Segundo
Perez Casas, "com esse produto, podemos acabar com o HIV — está ao nosso
alcance". O lenacapavir é o primeiro medicamento de longa duração para
profilaxia pré-exposição (PrEP), exigindo apenas duas aplicações por ano.
Trata-se de um avanço significativo em relação aos tratamentos actuais, que
requerem o uso diário de comprimidos.
Em
outubro de 2024, a Gilead concedeu licenças voluntárias a seis fabricantes de
genéricos para distribuir o produto em 120 países de baixa e média renda. Um
dos primeiros acordos foi firmado entre Unitaid, a Clinton Health Access
Initiative e o instituto de pesquisa sul-africano Wits RHI com o laboratório
indiano Dr Reddy's, prevendo a distribuição a partir de 2027.
"O
produto será inicialmente fabricado na Índia, mas estamos trabalhando para
regionalizar a produção no futuro", explicou Perez Casas.
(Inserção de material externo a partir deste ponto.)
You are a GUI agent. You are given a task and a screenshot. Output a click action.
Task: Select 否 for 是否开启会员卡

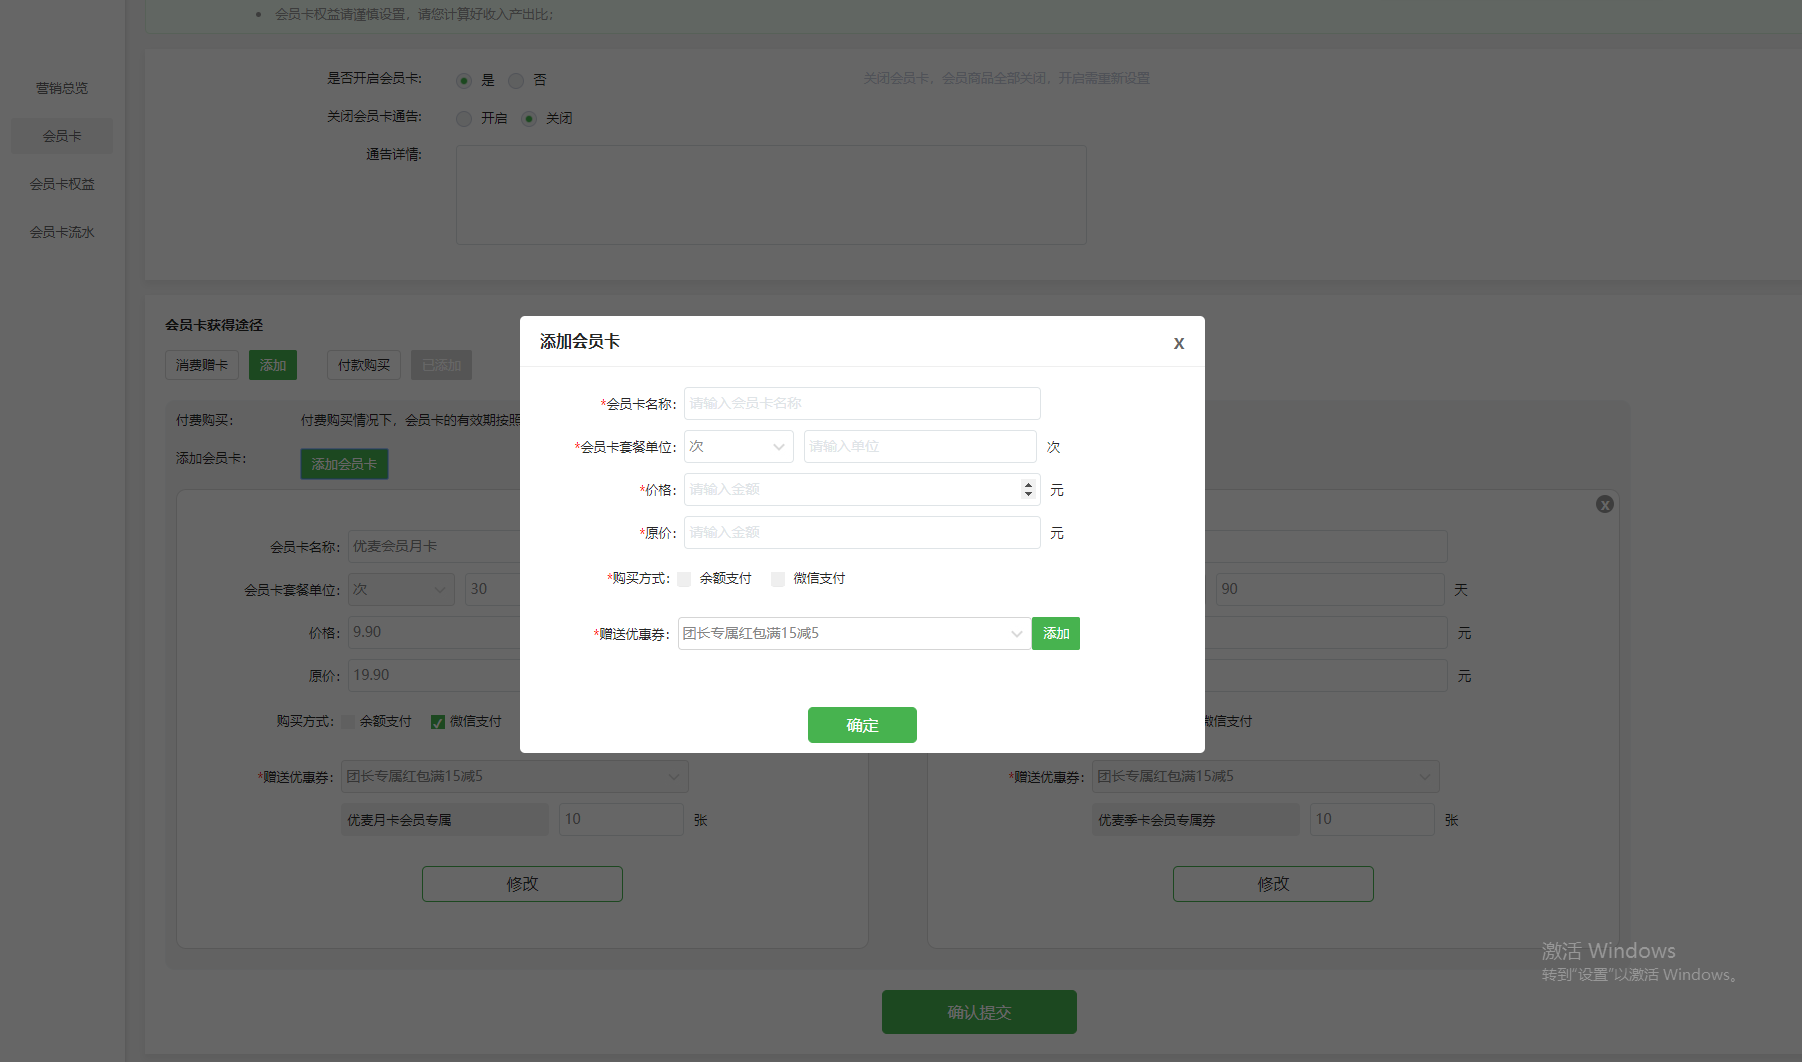tap(516, 80)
A Fundação Gates
também anunciou parceria semelhante com o grupo farmacêutico indiano Hétero.
"As
descobertas científicas como o lenacapavir podem nos ajudar a pôr fim à
epidemia de HIV, desde que sejam acessíveis às populações que mais precisam",
declarou Trevor Mundel, presidente da área de saúde global da fundação.
Desde
2010, os esforços internacionais reduziram em 40% o número de novas infecções,
mas dados da Unaids indicam que ainda houve 1,3 milhão de novos casos em 2024.
Enquanto
os genéricos não chegam ao mercado, um acordo entre o Fundo Global e a Gilead
deve permitir o envio do tratamento original a países de baixa e média renda,
com apoio dos Estados Unidos. A iniciativa, que segue a aprovação do Yeztugo
pelas autoridades norte-americanas em junho, pretende entregar as primeiras
unidades em pelo menos um país africano até o fim de 2025.